Environment Canada's forecast called for sun and heat on Saturday with an expected high of 32 C, while Sunday was expected to see rain with a high of 28 C.

Given the soaring temperatures over the holiday weekend, health officials on Friday were encouraging people "to keep hydrated to beat the heat," as well as to wear comfortable clothing for the parade.

"Light standards along the parade route are marked with an identification number to help people identify the location when reporting a problem to an emergency medical dispatcher," Toronto EMS said in media release.

More uniformed officers

Meanwhile, there will be an increased police presence, part of a plan unveiled last week by Toronto Police Chief Bill Blair who said there would be hundreds more uniformed officers working overtime at the parade.

On Friday, Toronto police spokesperson Mark Pugash said the carnival was not being singled out among the city's many summer festivals.

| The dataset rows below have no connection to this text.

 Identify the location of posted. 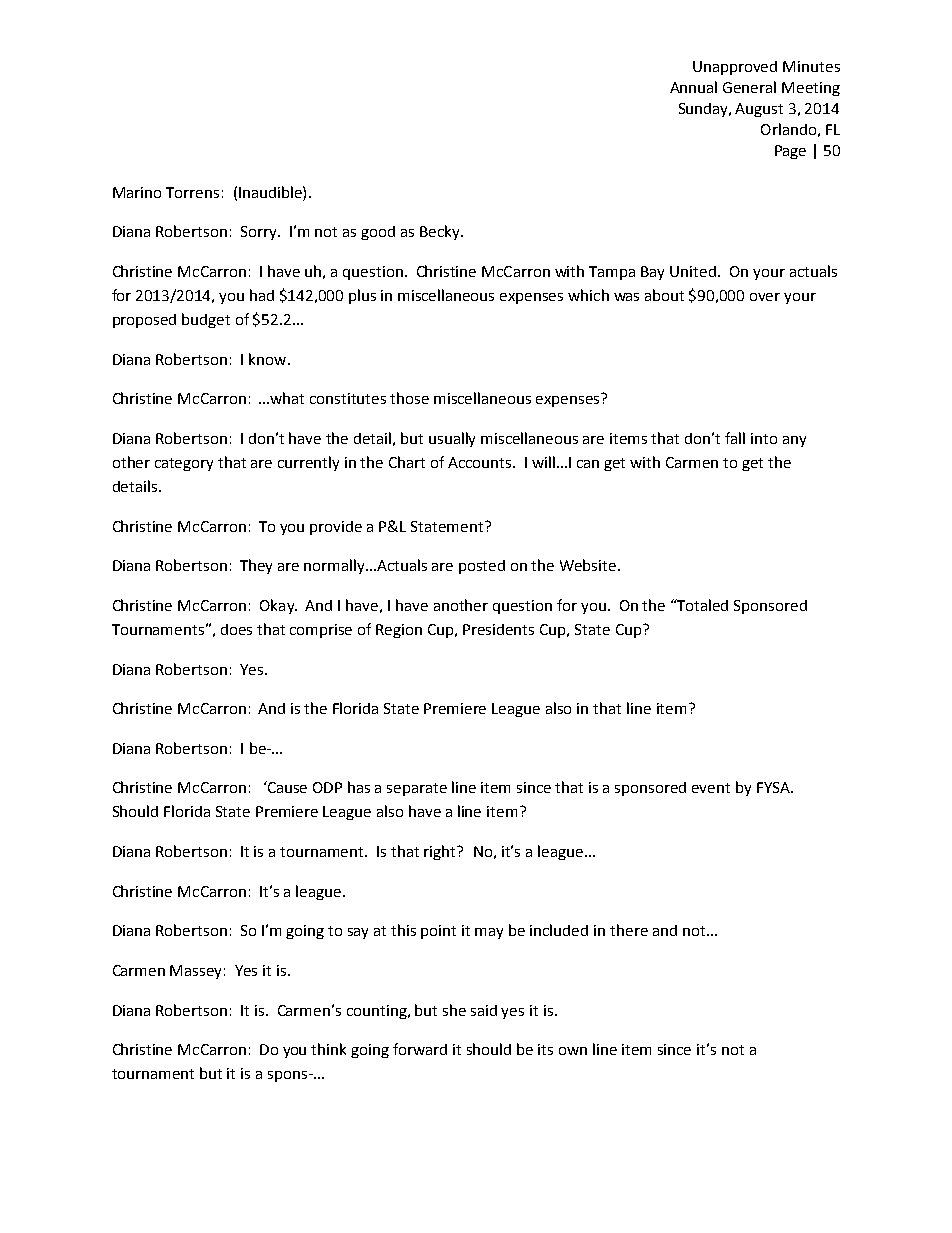
(482, 567).
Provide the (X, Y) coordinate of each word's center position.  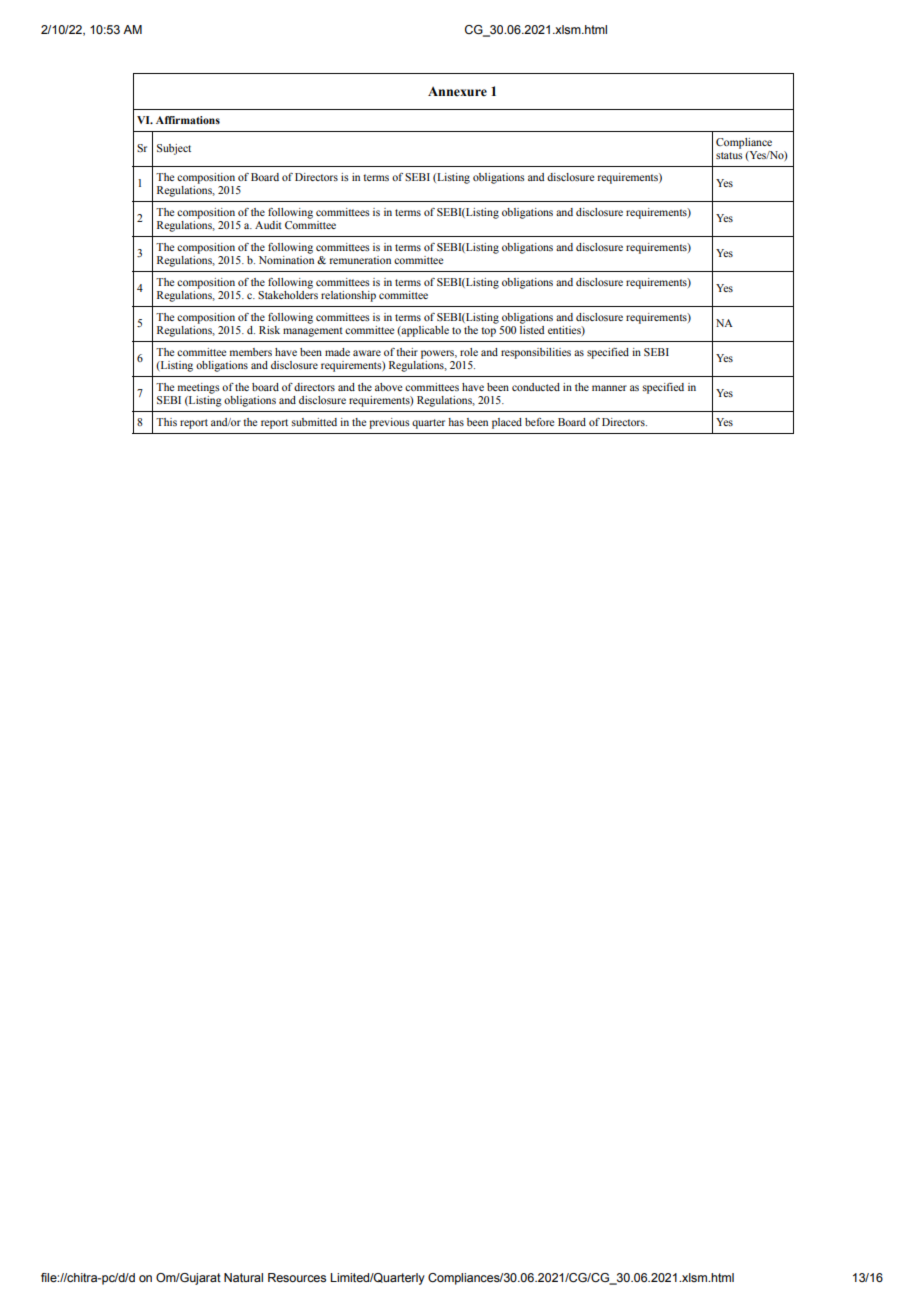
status (729, 155)
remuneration (360, 260)
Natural (243, 1277)
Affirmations (188, 120)
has (456, 422)
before (539, 422)
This (166, 422)
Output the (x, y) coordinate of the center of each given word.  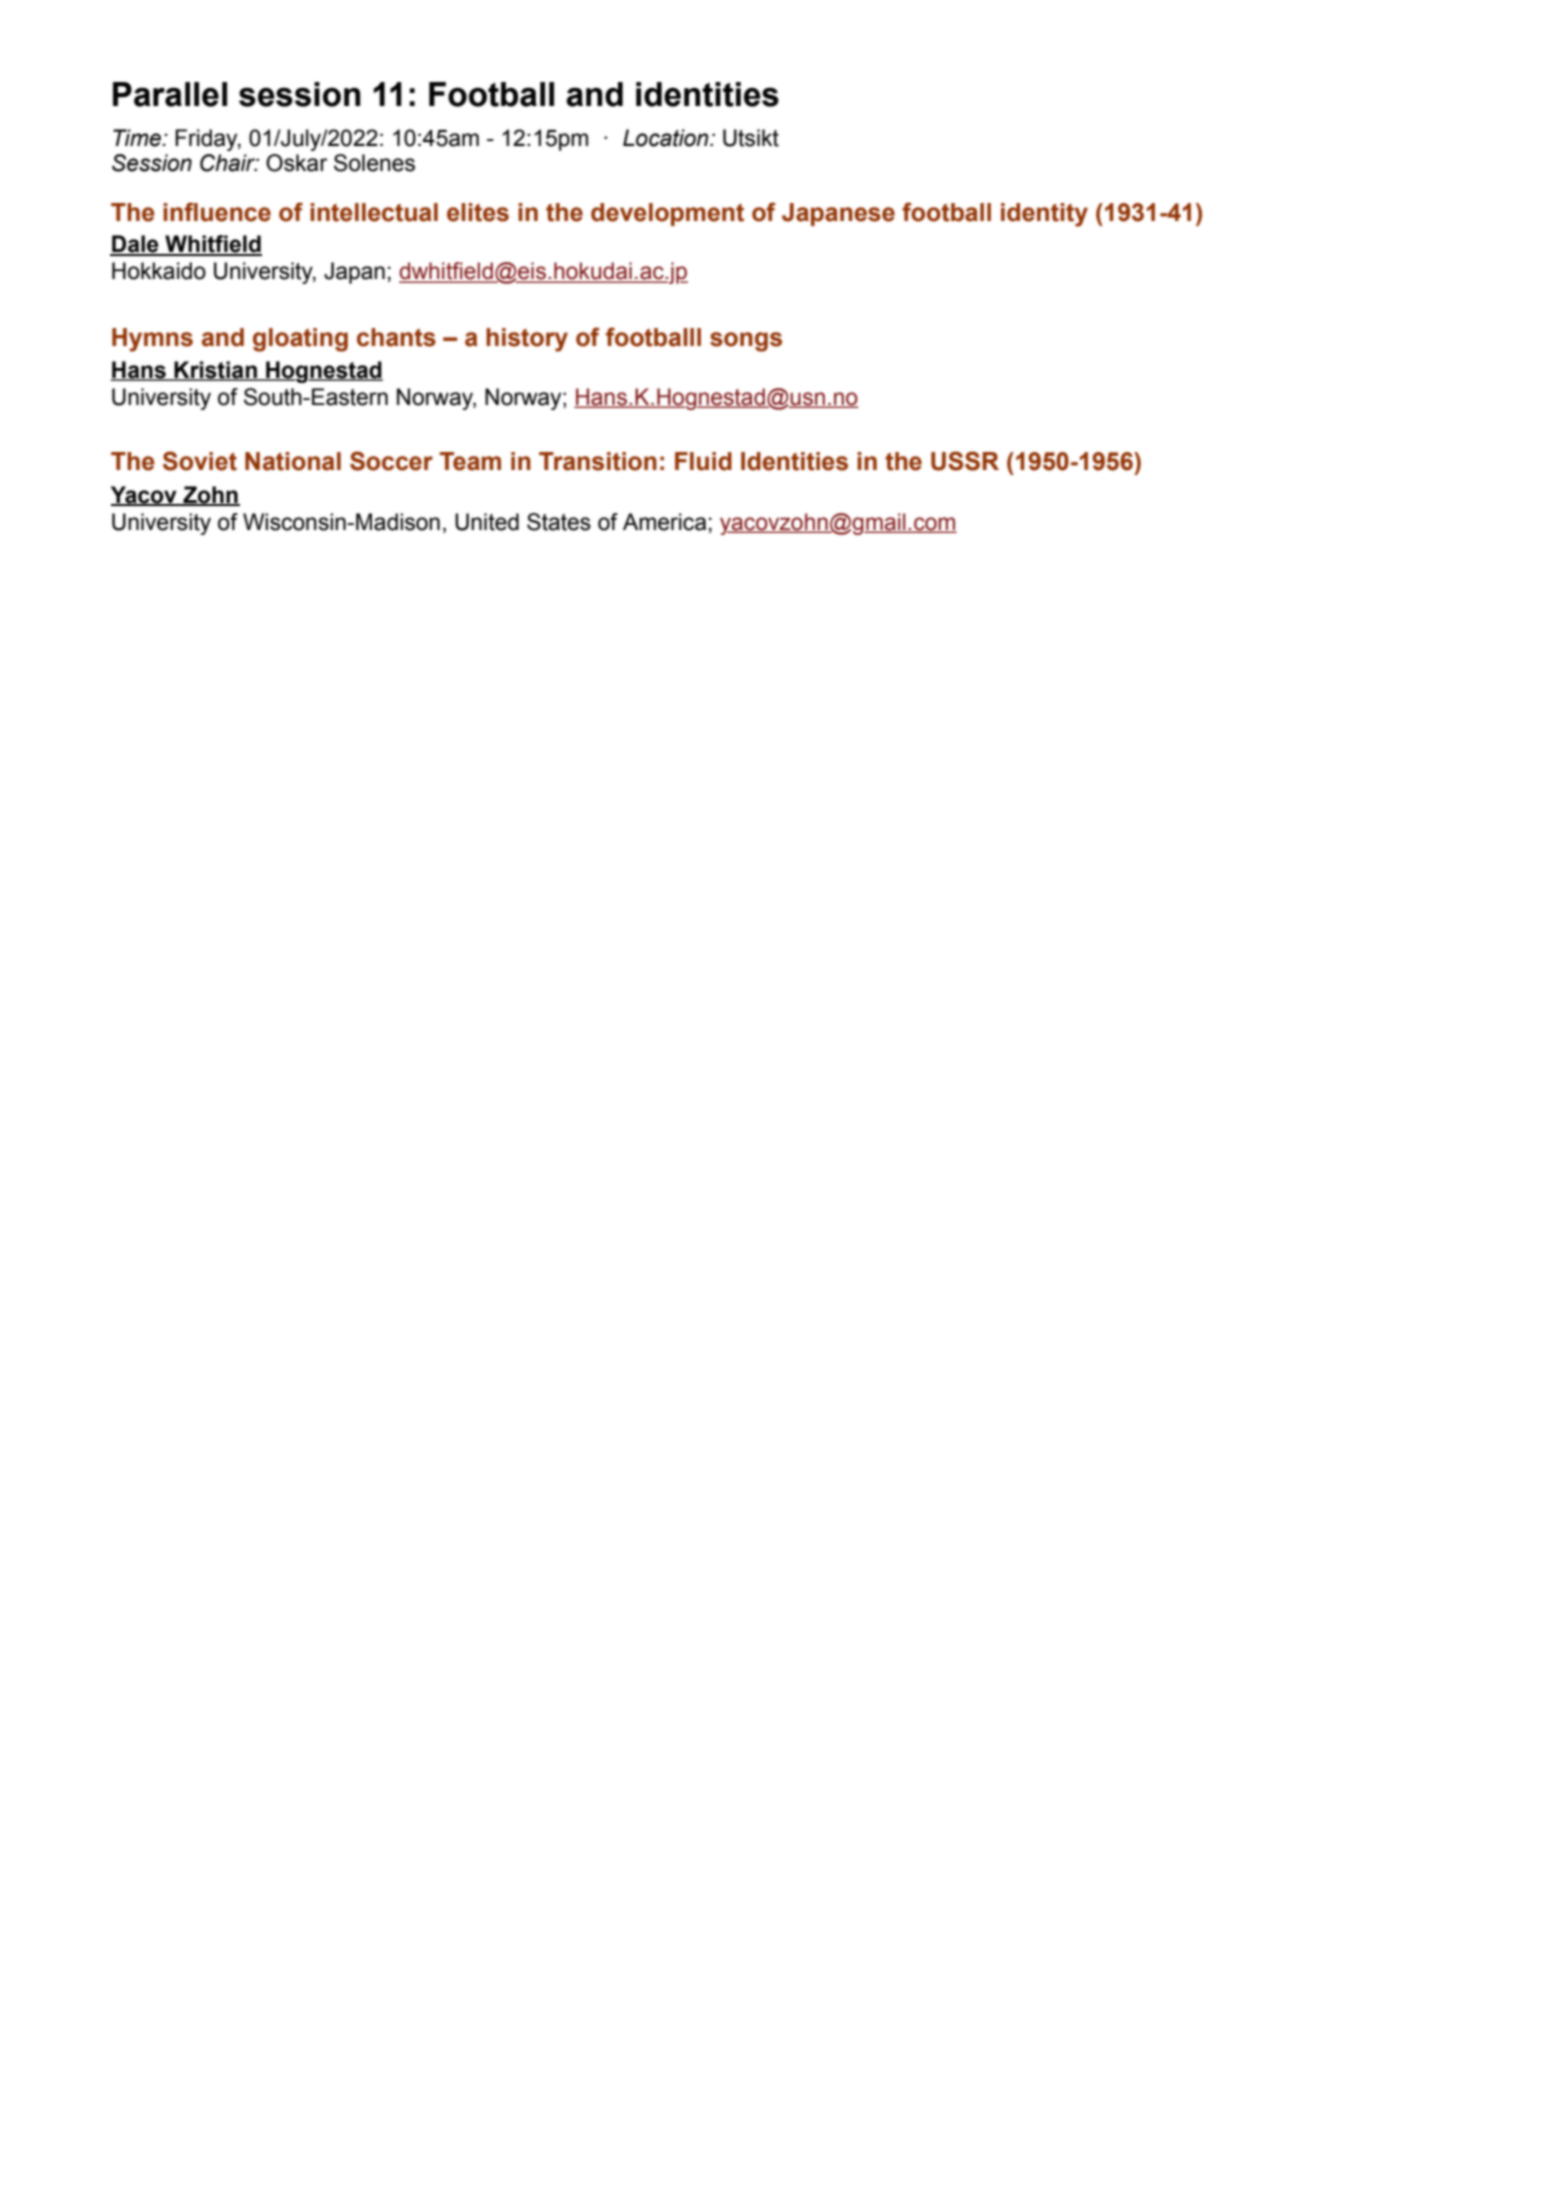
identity (1044, 215)
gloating (300, 340)
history (527, 340)
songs (746, 342)
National (293, 461)
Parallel (170, 94)
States (559, 522)
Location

"The increase in security around the city has been sparked by the increase in violence" in the city in recent weeks, Pugash told CBC News.

"We said that we would be putting pressure on people that we believe were a threat to public safety," he said.

Denise Herrera-Jackson, the carnival's CEO, told CBC's Metro Morning on Friday her organization welcomes the extra police presence.

"We have an excellent relationship with the police," Herrera-Jackson said, noting that police provide security but are also parade participants.

"Their presence is always welcome," she said.